もし、修復歴などを隠して買取された場合は、基本は受け入れるしかありません。
なので、まず分かっている事故歴や修復歴、故障は必ず申告してください。
査定額が下がるため、嘘をついて隠したくなる気持ちはわかりますが、余計に損害賠償など面倒なことになり兼ねないためオススメできません。
②自分でもある程度はチェックする
車の状態を知るために、自分でもある程度チェックすることは大事。
車査定は一般的にJAAI(一般財団法人日本自動車査定協会)の査定基準をベースに行われます。
JAAIで定める査定基準
- 年式
- 走行距離
- キズやヘコミの有無
- 電子部品などの故障
- 内装の汚れ
- 事故歴・修復歴
特に査定士が見落としがちなのが、電子部品などの汚れと事故歴・修復歴。
電子部品などの故障は、普段から使っていたあなたの方が気付きやすいはず。
普段から使っていなかった場所を特にチェックするようにしましょう。
車査定時のチェックポイントについては下記記事で詳しく解説しています。
③複数の査定士にみてもらう
査定士は一人の人間です。どうしても見落とすことがあります。
特に一番見落としてはいけないのが「事故歴」「修復歴」。
これらがあると、中古車としての価値がガクッと下がってしまうため、後から減額請求される可能性が高いです。

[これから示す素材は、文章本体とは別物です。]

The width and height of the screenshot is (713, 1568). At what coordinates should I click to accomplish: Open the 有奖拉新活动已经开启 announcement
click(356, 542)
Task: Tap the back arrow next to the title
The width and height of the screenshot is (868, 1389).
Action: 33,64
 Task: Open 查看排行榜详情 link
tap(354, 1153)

複数の査定士にチェックしてもらうことで、気づける可能性が高くなります。
悪徳の買取業者も防げる
また、複数の査定依頼すことで悪徳の買取業者を防げる効果もあります。
ごく稀に本当は事故や修復歴が査定時に分かったけど、「修復歴なし」にしておき、買取額を高くみせて契約させる悪徳業者がいます。
売主としては、高く売りたいがために一番高い買取額を提示してくれた買取業者と契約してしまいます。
しかし、後から「修復歴があった」などと言い減額を要求(再査定)してくる買取業者がごく稀にいるのです。
さらには、キャンセルを申し出ると違約金を発生する(キャンセルペナルティー)と言ってくる買取業者もいるのです。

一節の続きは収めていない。